The first thing Heidi Partlow does each morning is check her e-mail. It’s always packed. As Compassion’s complementary interventions manager, she gets all kinds of e-mails each day.
E-mails about how to submit a proposal for a complementary interventions (CIV), e-mails from marketing departments about the particulars of a CIV, e-mails about a disaster that has just occurred.
So her e-mail inbox pretty much dictates her day. After attacking the onslaught of messages each morning, she has a cup of tea at 10 o’clock.
Then she spends a lot of time running around, especially during a week where there has been a crisis, like with the recent hurricanes, getting approvals for funds to be distributed.
But she slowed down enough to give us a peek into CIV and her world.
So what is CIV?
Complementary interventions completes our three core programs of child survival program, child sponsorship program, and the leadership development program.
CIVs include things like all our partner development training (training the church partner staff), implementing our curriculum, the AIDS initiative, vocational skills training, malaria intervention, disaster response, and health activities like vaccinations and health awareness campaigns.
Tell us about the life and times of a CIV. Where does it start?
Generally, the need for a CIV is identified by the church partners, and our partnership facilitators collect those needs from them. The country office then combines them to find what the like needs are.
That way, they can design a strategy within their country to decide what CIVs and needs they can address this year, and what needs are priorities within that country.
Then they write a proposal for the CIV, which goes through an approval process in their area office. When the approved CIV is submitted to us here, it goes into our database of proposals so the global partners can find donors to fund them.
What happens if a CIV doesn’t get funded?
Each area has some funds of their own that they can decide how to be used for the things that are vitally important to get done.
People like to build solid things, like a playground, because they’re something they can see, but it’s harder to see the value in a partner development activity, so these are harder to get funded.
If you ask field staff, they say that is the most important activity they do. They need the activities like child advocacy training, because developing the church partners is vitally important.
If you could share one thing with the sponsors and donors, what would it be?
We have highly qualified and very intelligent field staff who have created country strategies that really help address the country’s need.
Through CIV, donors have a unique opportunity to come alongside that and provide for the needs that go beyond sponsorship.
The field staff is awesome. They work so hard, and they give so much, both professionally and personally.
They’re very invested in the work they do, and they do a lot of work.
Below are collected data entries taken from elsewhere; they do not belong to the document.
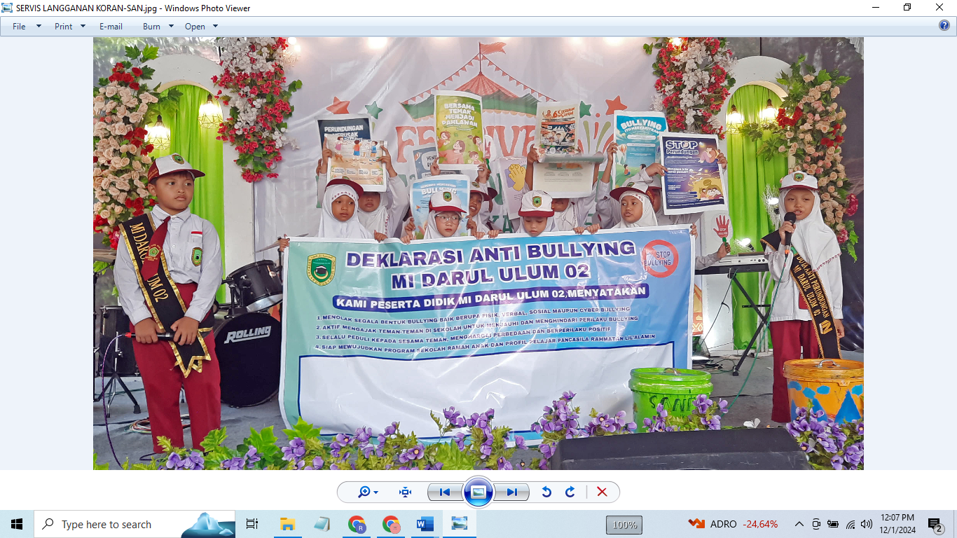Screen dimensions: 957x538
Task: Expand the Burn dropdown
Action: click(x=158, y=27)
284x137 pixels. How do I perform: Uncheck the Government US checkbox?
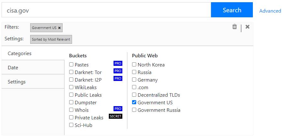point(134,102)
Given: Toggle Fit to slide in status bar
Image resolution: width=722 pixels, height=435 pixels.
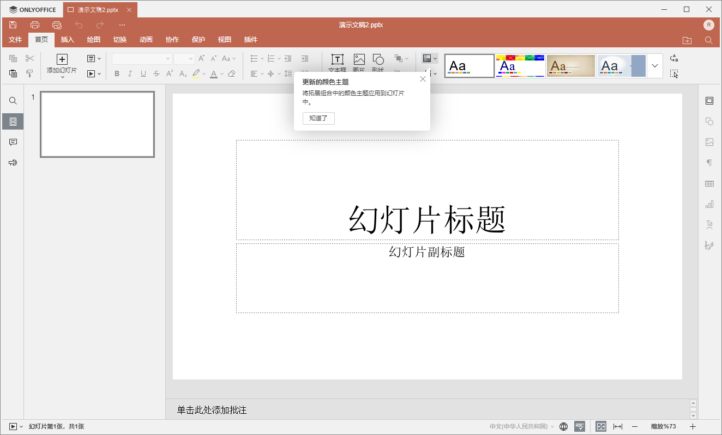Looking at the screenshot, I should [601, 427].
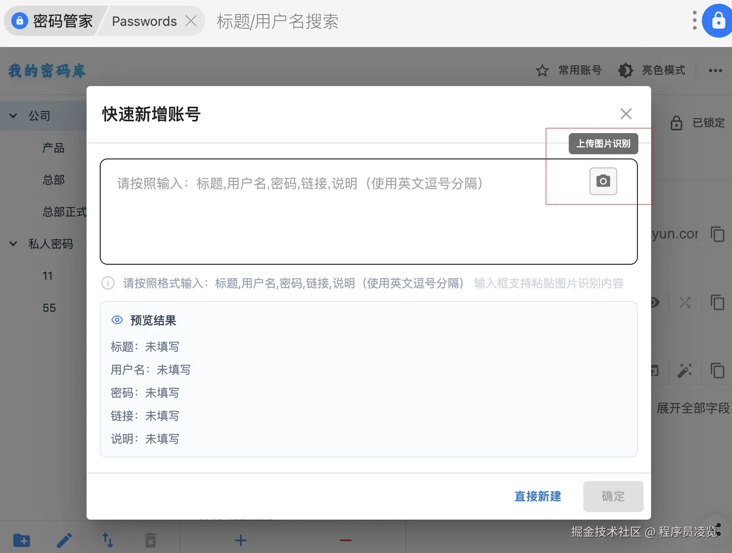This screenshot has width=732, height=553.
Task: Collapse the 私人密码 group
Action: (x=13, y=244)
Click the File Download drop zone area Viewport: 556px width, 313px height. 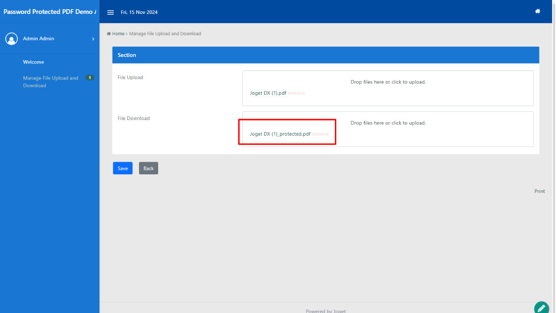[x=388, y=123]
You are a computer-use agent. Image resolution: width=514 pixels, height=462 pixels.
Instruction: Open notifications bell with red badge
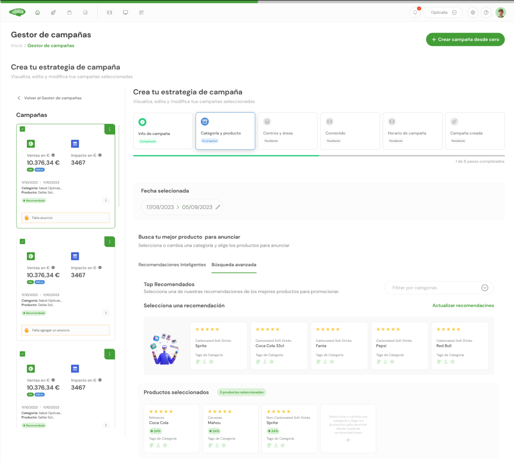tap(415, 12)
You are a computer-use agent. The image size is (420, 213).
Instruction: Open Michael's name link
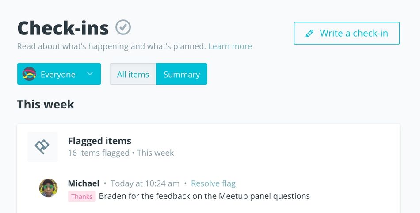pyautogui.click(x=84, y=183)
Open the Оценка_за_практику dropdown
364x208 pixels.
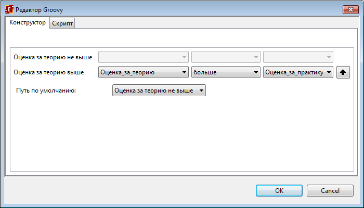[298, 73]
So have patience with them. They will bend over backwards to help people, but things take time in order to do them well.
What’s the best part of your job?
I like that what I do impacts a lot of people. Like when I help an office get funding for a proposal, as in the Haiti hurricane crises. I don’t work directly with the children, but I can use the gifts I’ve been given to impact children administratively .
What’s the hardest part of your job?
Recently, the hardest part is seeing a need that can’t be addressed because of lack of funding. In the Haiti disaster, there’s a large need, but we have raised only a small part of it, and there are children out there that don’t have a home anymore.
I remember when we got our proposals for the global food crisis, and I read through all of them. Honestly, I went home depressed — the need of our countries was overwhelming.
Not too long after that, we had our prayer and fasting day, and the fasting really meant so much more to me. I’d read the proposals the day before, and I realized how blessed I am.
What’s a story that’s impacted you the most about a CIV?
There was a little girl in Kenya who from birth had a growth on her face. It got bigger as she grew, a large mass right beside her nose, and it eventually pushed her eye out of shape.
The kids in her area shunned her because they thought there must be something wrong with the girl, like she was possessed. So she didn’t go to school but worked all day instead.
The Kenya staff worked to get her medical treatment through a medical CIV. They arranged surgery to have it removed, and then she had reconstructive surgery.
It’s really encouraging to see that connection. This was a proposal I read, and now I just got the update that she’s back in school and is getting back into the community. Those kinds of things make you realize, wow, this is huge.
If you had a bunch of money you were going to donate, what CIV would you give to?
That’s tough! I appreciate how diverse they are. It’s too hard to decide: They’re all good! When you’re in the field and see the need, you want to fund everything. I just wish I had a million dollars so I could!